Will Bharti Airtel stand up to Reliance Jio's threat? Yes, say analysts

Experts advised investors to consider Airtel stock as a long-term investment opportunity. They see up to 20 per cent rise on the counter in the coming 12 months. 

By Aprajita Sharma  
Thursday, September 29, 2016

While the upcoming two-three quarters are expected to pinch the subscriber base of Bharti Airtel and other incumbents due to Reliance Jio's mega entry, the Sunil Mittal-owned telecom firm looks all set to compete with RJio's challenge in the longer haul, said analysts, citing the operator's strong spectrum holding and enough war chest at disposal to offer discounts to match Jio's freebies.

Airtel, in fact, will be the only telco to deleverage itself in the next two years, believes a brokerage. The stock of the telecom firm may have lost 9 per cent intraday on September 01, when Mukesh Ambani announced RJio's launch, it has recovered over 3 per cent since then (till Wednesday's closing). Experts advised investors to consider Airtel stock as a long-term investment opportunity. They see up to 20 per cent rise on the counter in the coming 12 months. 

"While there might be some near-term earning pressure with the likely announcements of discounts and offers by RJio - which will have a bearing on numbers with lower than expected earnings over the next 2-3 quarters - the need to acquire additional debt or equity will depend on future business exigencies. Bharti Airtel has enough spectrum at present and have the capacity to acquire additional spectrum as and when future need arises," said Gaurang Shah, Head Investment Strategist, Geojit BNP Paribas.

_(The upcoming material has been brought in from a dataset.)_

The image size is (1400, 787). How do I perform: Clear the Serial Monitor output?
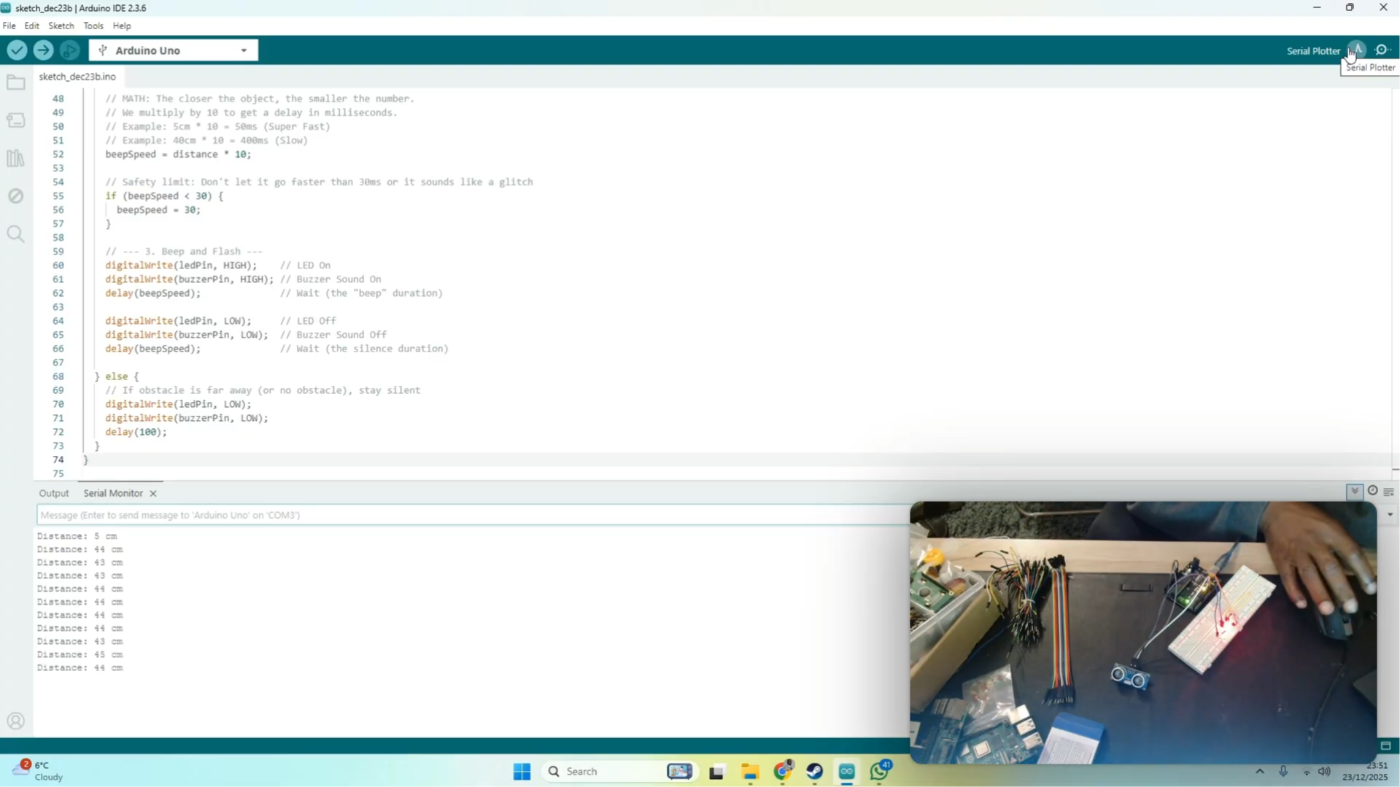1388,492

Voice revenues to take a knock ...

RJio's unlimited free voice calling is something Bharti Airtel will find hard to compete with. Brokerage ICICI Securities believes Bharti would see higher decline in voice revenue due to highest post-paid subscriber market share (33 per cent) that would potentially see maximum cut in voice realisation.

The brokerage expects Bharti's voice revenue to decline by 2.2 per cent and 5 per cent, respectively, in financial years 2017 and 2018, hurt by nearly 10 per cent drop in voice realisation per minute (RPM) in each of the years.

The voice RPM includes revenue earned from outgoing minutes, termination charges on offnet incoming calls (14 paise per minute as fixed by the regulator for calls within India and 53 paise per minute on international minutes) and on-net incoming call (which is zero).

"Our sensitivity analyses shows 10 per cent increase in incoming minutes leads to 1 per cent increase in voice Average Revenue per User (ARPU) but reduces voice RPM by 1.4 per cent," said the brokerage.

… but data revenues to compensate

In the past two years, Bharti's execution in data business has been impressive with data revenue market share gain of 800 bps to 34 per cent in FY16 (35.6 per cent at Q4FY16).

ICICI Securities believes Bharti will continue to capture higher incremental data revenue market share on account of superior data spectrum holding market share and wider rollout of data network both in 3G and 4G.

"Despite RJio's launch, we expect Bharti's data revenue to witness 28 per cent CAGR over FY16-18E, which would more than off-set weaker voice business. This would be led by strong 52 per cent CAGR in 3G/4G subs during FY16-18E, while ARPUs are seen dropping by 11.3 per cent in the same period," said the brokerage.

Should you invest?

Gaurang Shah of Geojit BNP Paribas believes the decision to invest in telecom stocks should depend entirely on the risk appetite of the investor.

"There is no foreseeable improvement in earnings of telecom players over the next 2-3 quarters. If the investor lacks the risk appetite to invest in the telecom sector, he should look at other sectors which are giving attractive returns. For an investor with a 2-year plus time horizon, we recommend Bharti Airtel as a top pick followed by Idea," said Shah.

For ICICI Securities, Bharti Airtel remains the preferred pick in the telecom sector. It maintained 'buy' rating on the stock but with a revised target price of Rs 390 (Rs 460 earlier).